FXI level does not reliably predict bleeding: A personal history of bleeding with prior hemostatic challenges is the single strongest predictor of future surgical bleeding. A carrier who has undergone dental extraction without excessive bleeding may be at lower risk than one who has not been challenged.
Protective aspects: FXI deficiency is associated with reduced ischemic stroke risk and a trend toward lower VTE rates. This protective effect should be factored into any clinical decision about anticoagulation.
Two copies of the F11 frameshift — severe factor XI deficiency with significant procedural and obstetric bleeding risk
Homozygous c.291del obliterates FXI production from both alleles. The resulting severe FXI deficiency (<15 U/dL) impairs the amplification and maintenance phase of clotting, particularly at sites of high fibrinolytic activity.

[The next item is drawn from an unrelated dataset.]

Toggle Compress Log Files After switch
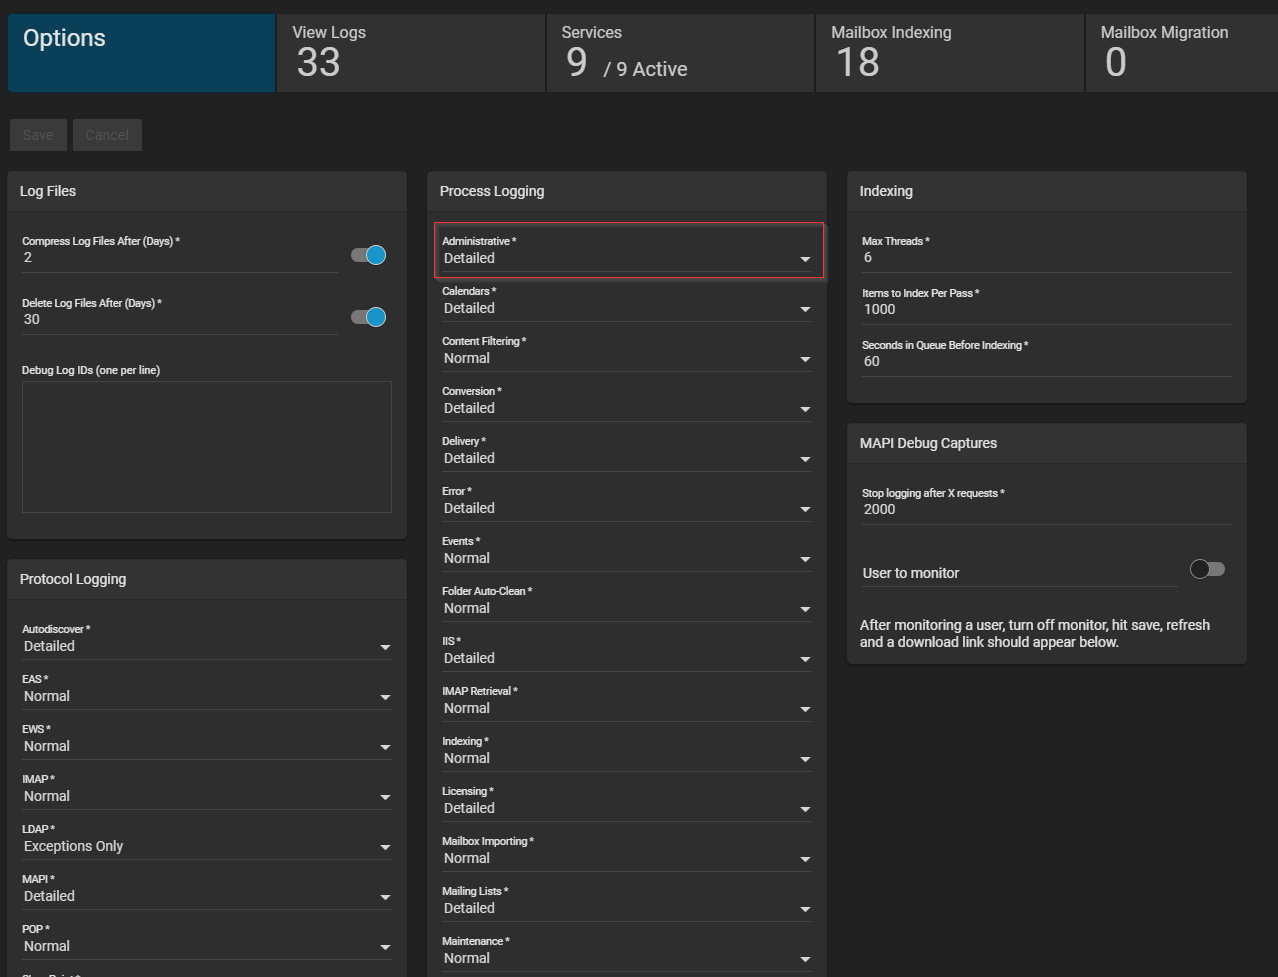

Key clinical characteristics: - Site-specific bleeding: Dental extractions, tonsillectomies, nasal surgery, and urologic procedures carry the highest risk — approximately 60% bleed without prophylaxis at these sites. - Normal hemostasis at most sites: Minor cuts, intramuscular injections, and most orthopedic procedures carry relatively low bleeding risk because the extrinsic (tissue factor) pathway proceeds normally. - Spontaneous bleeding is uncommon — unlike hemophilia A or B, spontaneous joint bleeds are rare. When they occur, it often indicates a very low FXI level or an additional hemostatic defect. - aPTT is prolonged: Routine pre-operative coagulation screens will flag an abnormal activated partial thromboplastin time — this is the usual route of diagnosis in unscreened individuals. - Paradoxical thrombotic protection: Severe FXI deficiency is associated with significantly reduced ischemic stroke incidence (~8-fold reduction in one Israeli cohort) and a trend toward lower VTE rates.
Treatment for procedures requires pre-planning: fresh frozen plasma (FFP) provides FXI but carries volume load risk; FXI concentrate (where available) enables targeted replacement without volume; tranexamic acid is the cornerstone for fibrinolysis-rich sites and can be used alongside FFP or FXI concentrate.